Two decades ago Miami City Ballet made its debut at downtown Miami’s Gusman Center. Under Edward Villella’s visionary direction the company has made strides beyond anyone’s wildest dreams. MCB has danced to acclaim across the United States and around the globe. To open this celebratory season MCB presented three ballets that are closely associated with Villella.

At the matinee performance on November 6 at the Jackie Gleason Theater in Miami Beach, the dancing of the entire ensemble flowed with crisp precision. The program opened with George Balanchine’s 1960 tour de force Donizetti Variations. Set to ballet music from Gaetano Donizetti’s opera Don Sebastien the work is a tribute to Italianate brio and grace and the great the Danish tradition of August Bournonville. When the New York City Ballet presented the work at the Bolshoi Theater in Moscow in 1962, Villella received 27 curtain calls. 

The Miami City Ballet’s revival was terrific. The finely honed, elegant dancing of Tricia Albertson lit up the stage. This dynamo of a ballerina is definitely a MCB star of the future! Mikhail Ilyin danced at lightning speed. His exhilarating turns galvanized the audience. The corps had a field day with Balanchine’s dizzying choreography – dancing with the lightness of quicksilver. 

Balanchine’s 1929 dramatic ballet The Prodigal Son was revived in 1960 for Villella. Set to a remarkable score by Sergei Prokofiev, the ballet is Balanchine’s only collaboration with that 20th century master. The Russian constructivist art of the 1920’s formed a point of departure for the choreography. The fierce rhythms and dissonance of Prokofiev’s music also reflect the cultural trends of the day; yet the score is strangely haunting. 

Originally staged for MCB by former Balanchine dancer Richard Tanner, Prodigal Son remains an awesome, moving dance theater work. In the title role Luis Serrano moved with manic, fierce energy. For all of his combustible speed, Serrano was ultimately powerful in the ballet’s final scenes. As The Siren, Jennifer Kronenberg owned the stage. The statuesque Kronenberg was both sensual and mesmerizing. Her wide extensions were stuff of which balletic legends are made! In the mimed role of The Father Mikhail Nikitine was dignified and eloquent. The lively, characterful dancing of Emilie Fouilloux and Kristin D’Addario as The Sisters riveted attention. This revival of Prodigal Son was bracing - a tribute to the power of dance! 

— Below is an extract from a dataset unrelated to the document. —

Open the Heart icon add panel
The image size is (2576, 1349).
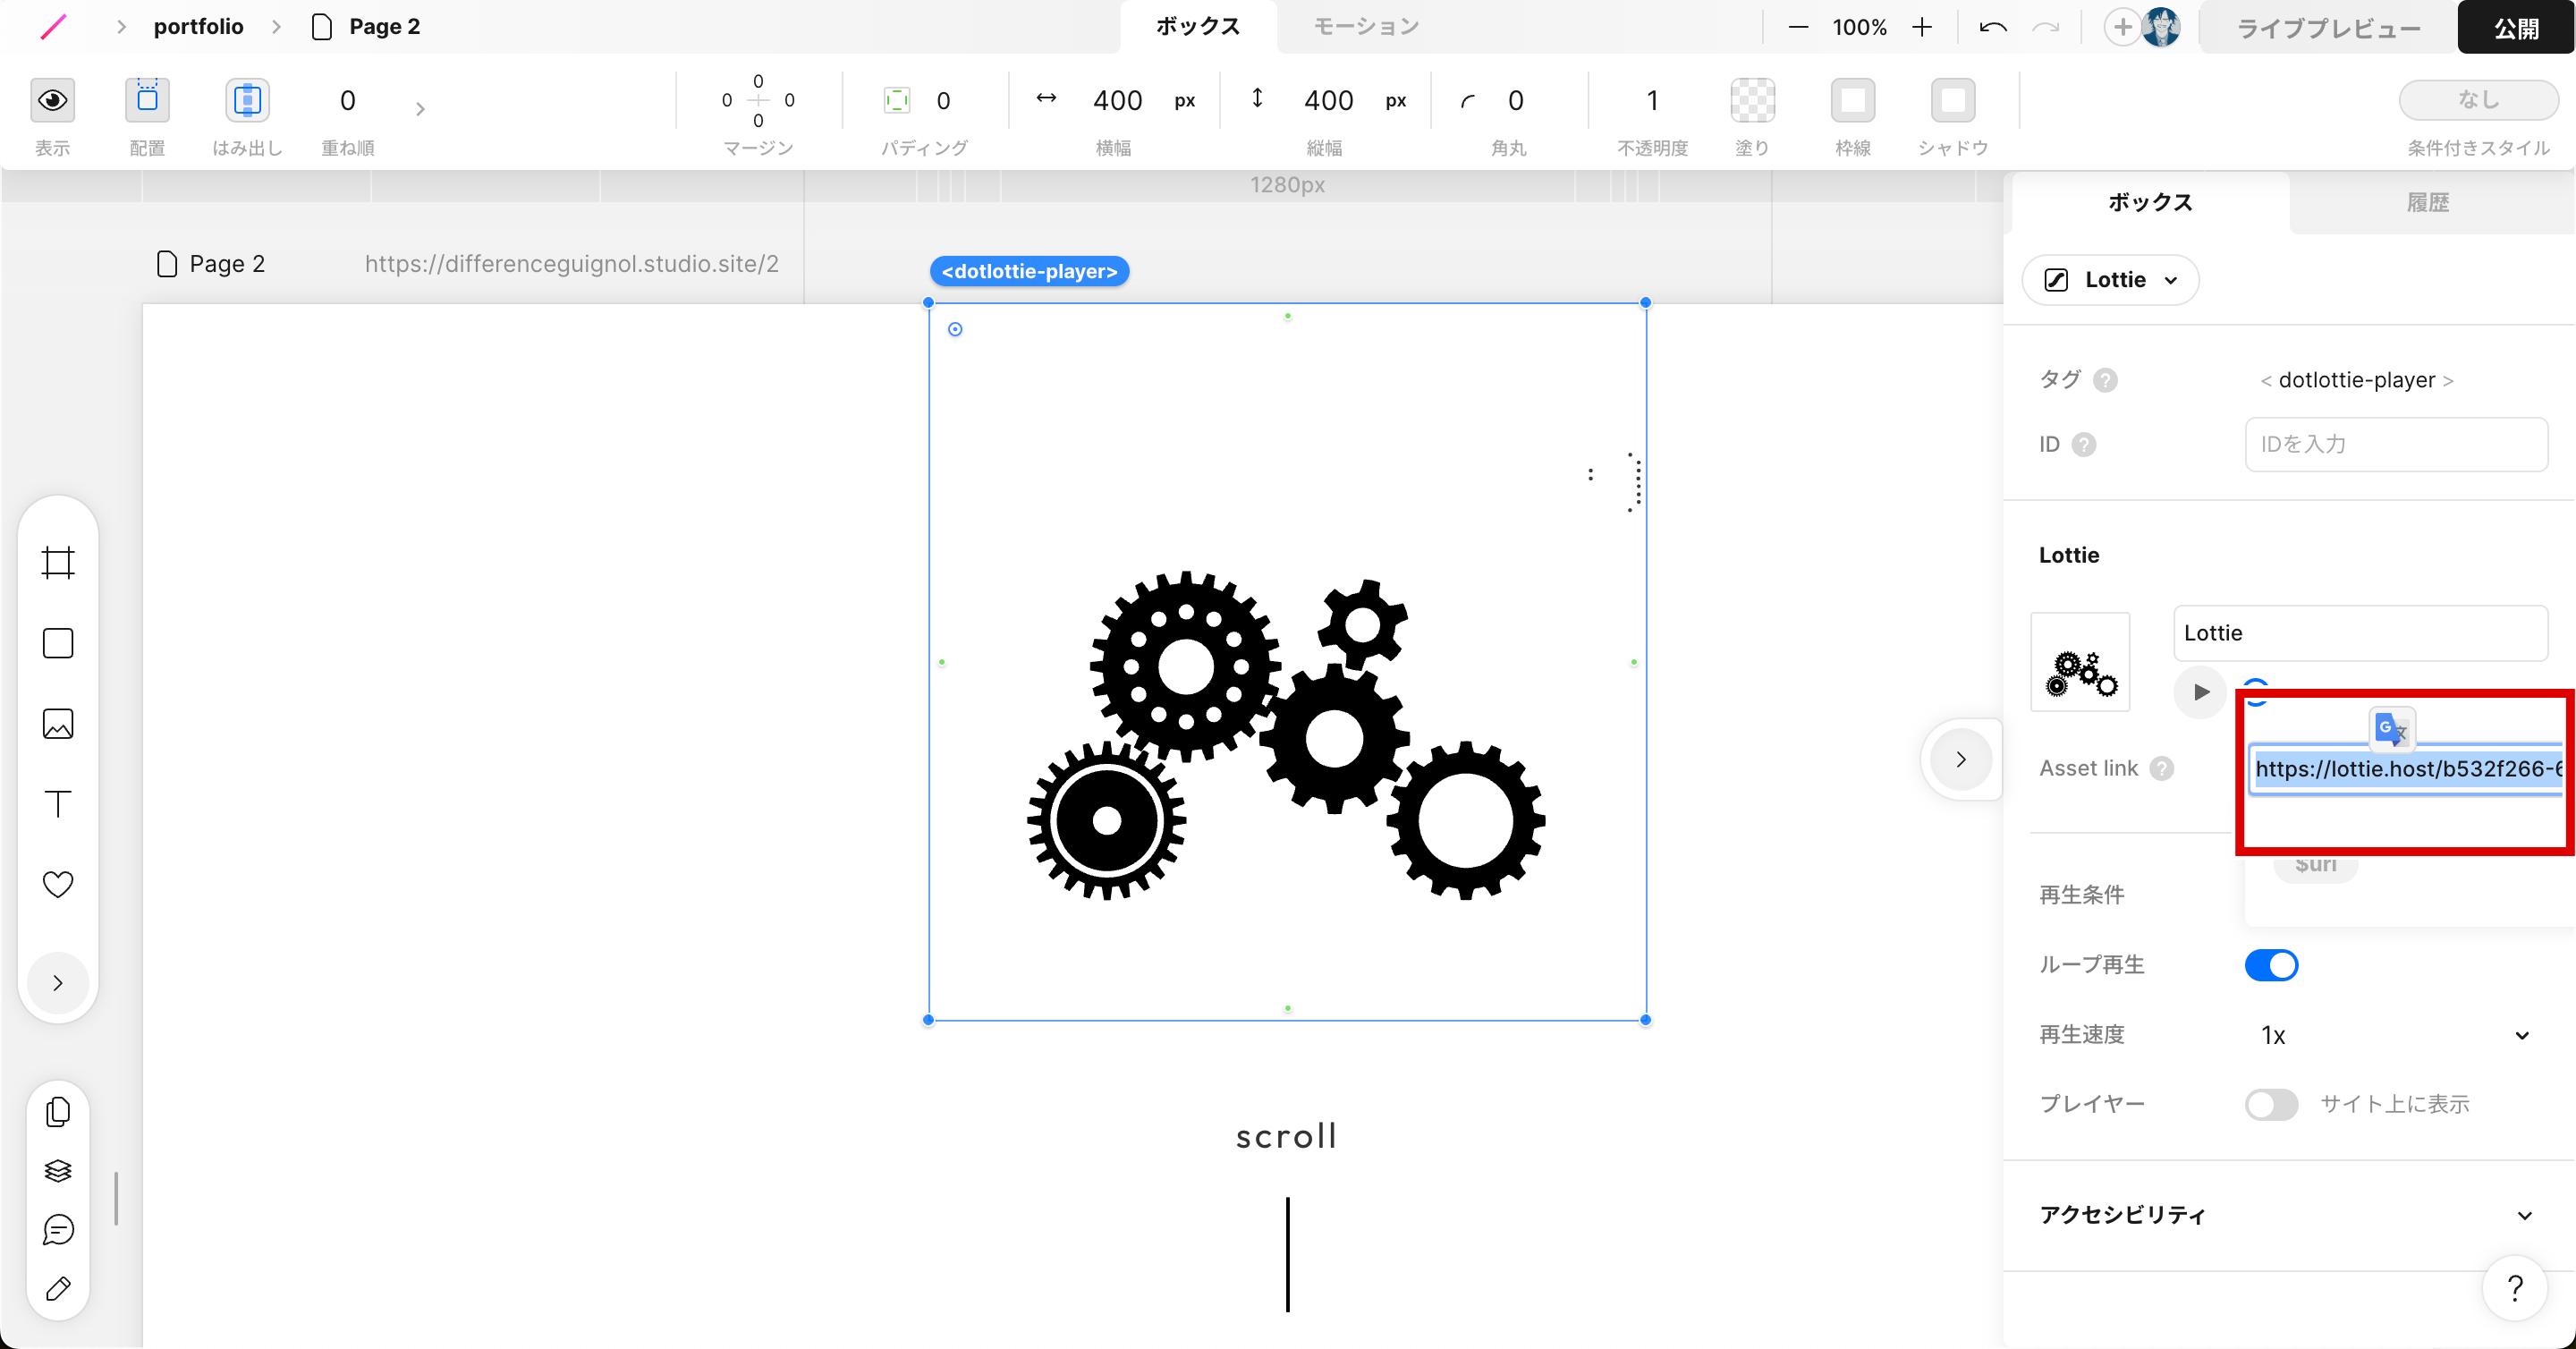click(58, 884)
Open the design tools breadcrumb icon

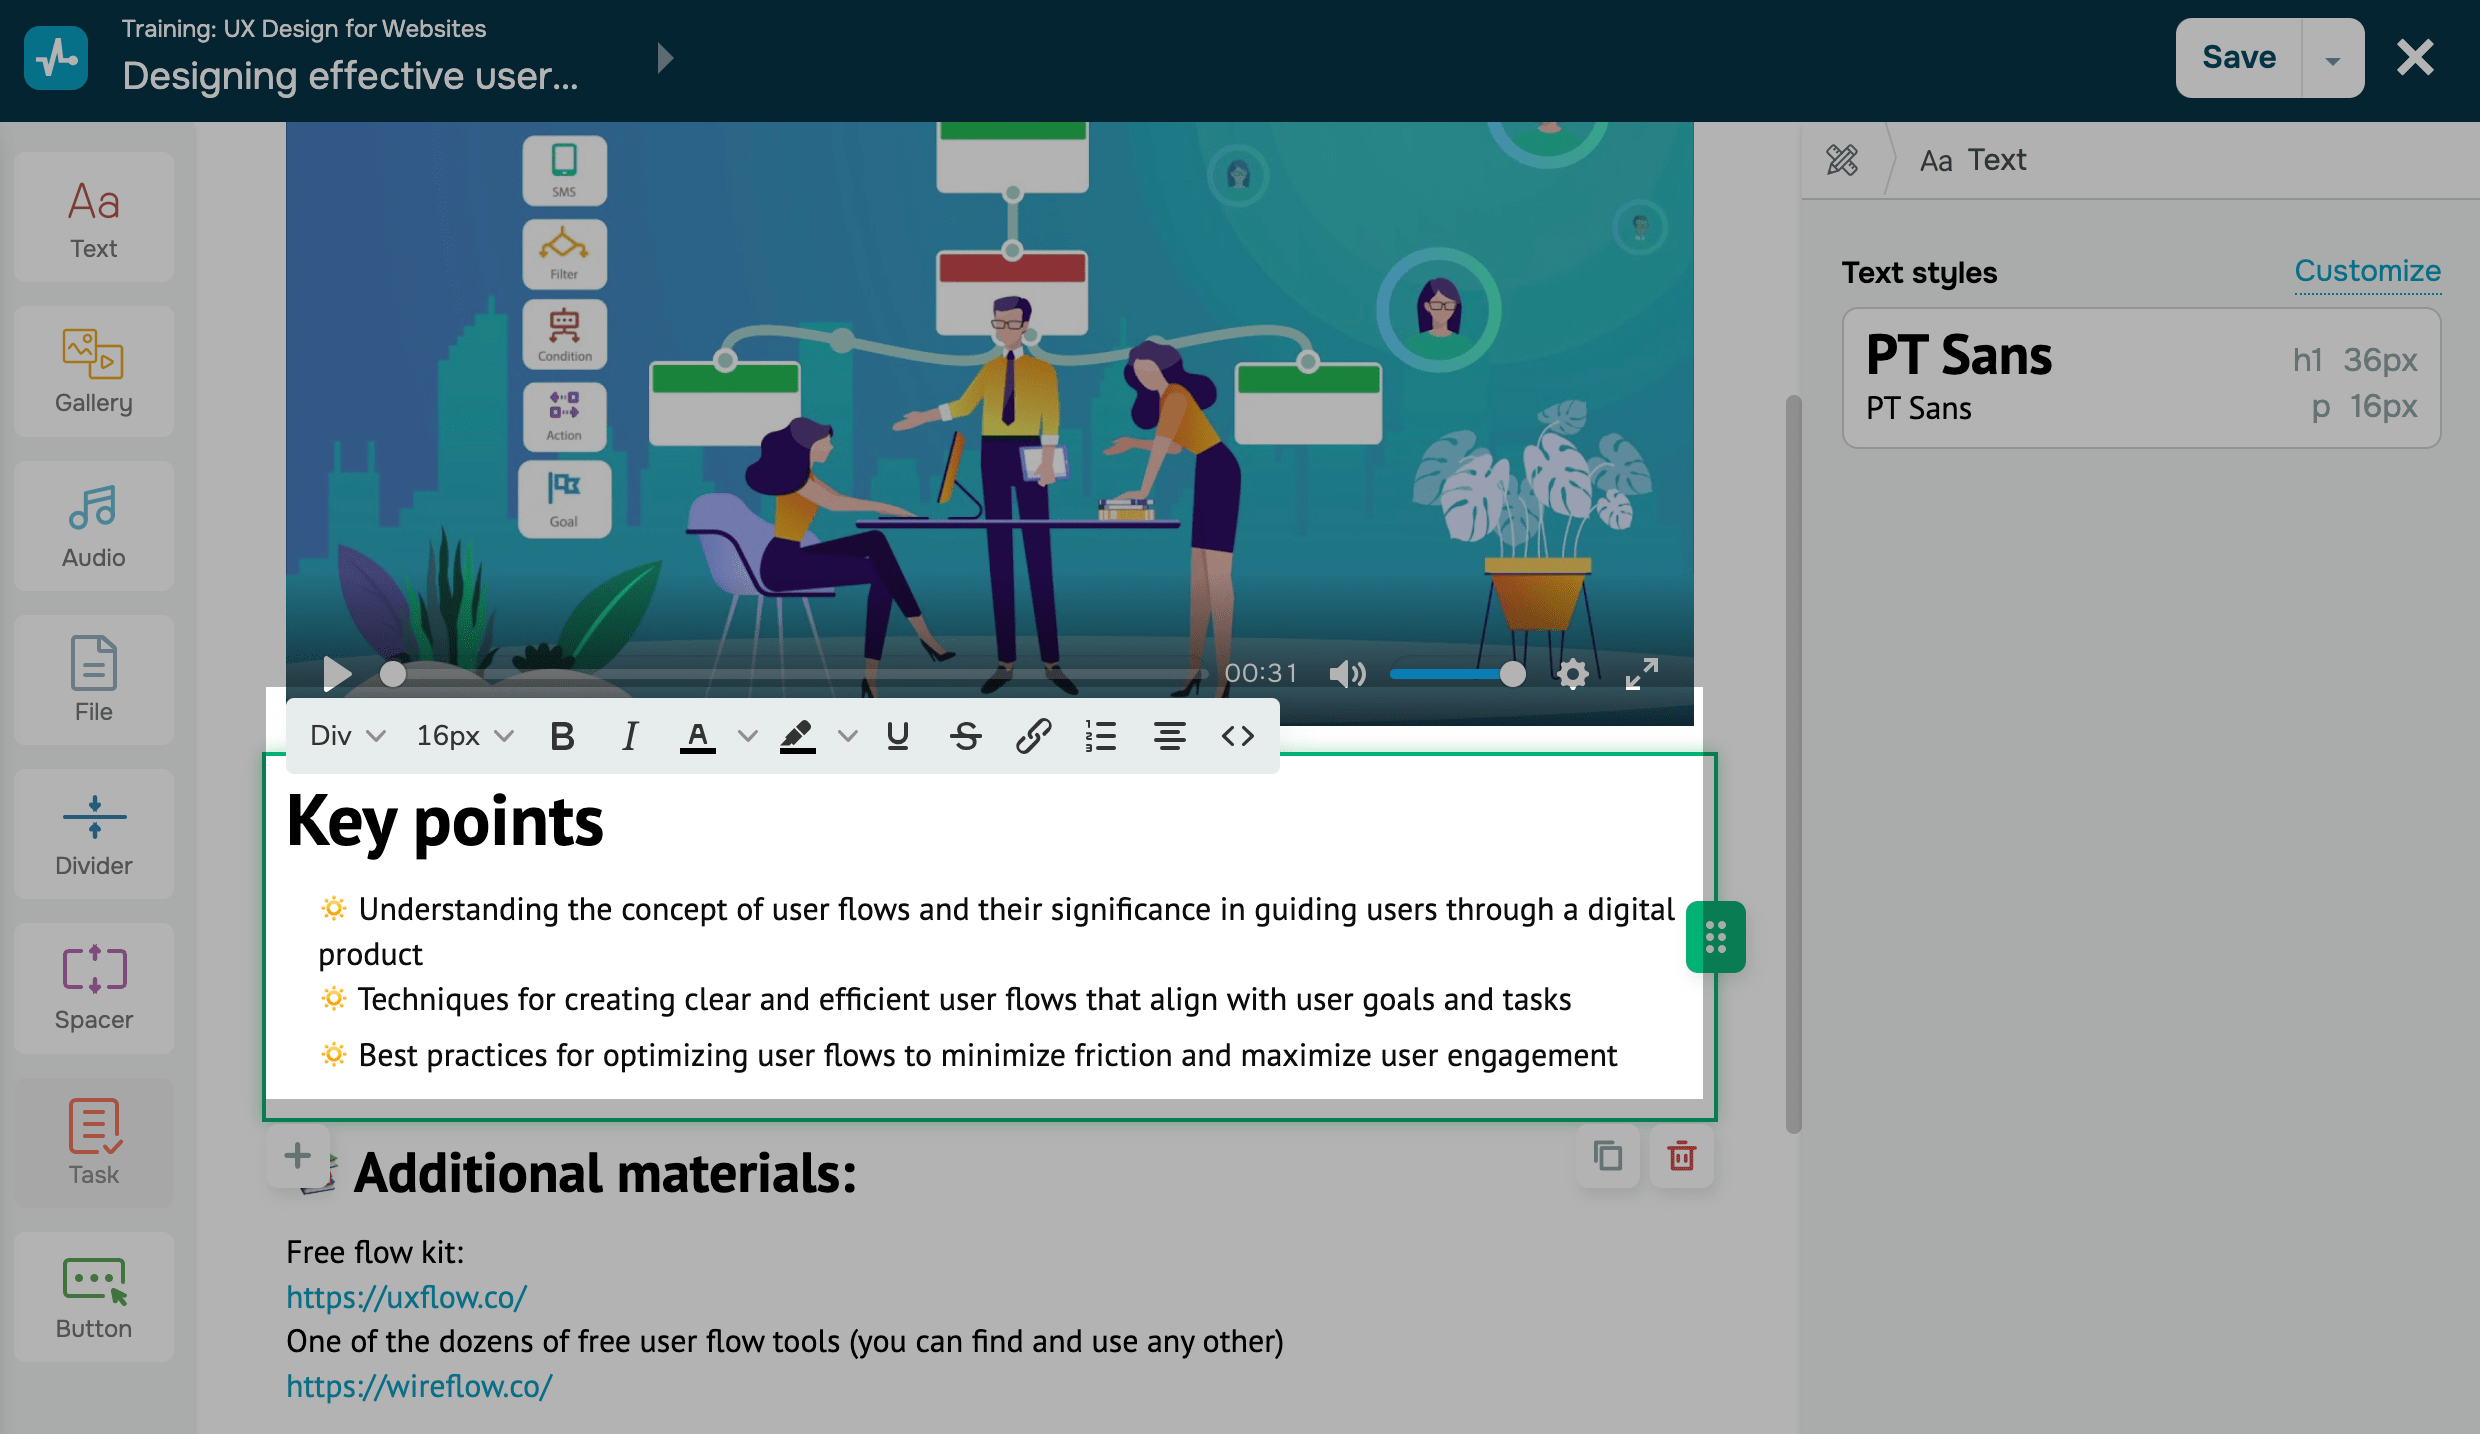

The Quick-Step: Unspeakable Jazz Must Go was part of Villella’s The Neighborhood Ballroom. A collaboration with ballroom dance specialist Frank Regan, this work is great entertainment in the Broadway mode. Set in a speakeasy during the roaring 20’s to music by Duke Ellington, Walter Donaldson, and others, Villella’s choreography is fluent and well crafted. It lacks the sense of irony that a choreographic genius like Paul Taylor brings to similar material. Sexy, svelte Katia Carranza commanded the stage with her slinky, hypnotic movements. Renato Penteado had the idiomatic verve of a Fred Astaire. As the Poet Carlos Guerra’s moves were sexy and entrancing. The entire company was on fire in the Black Bottom – a light up the sky finale to a super celebration of two decades of great dance in Miami!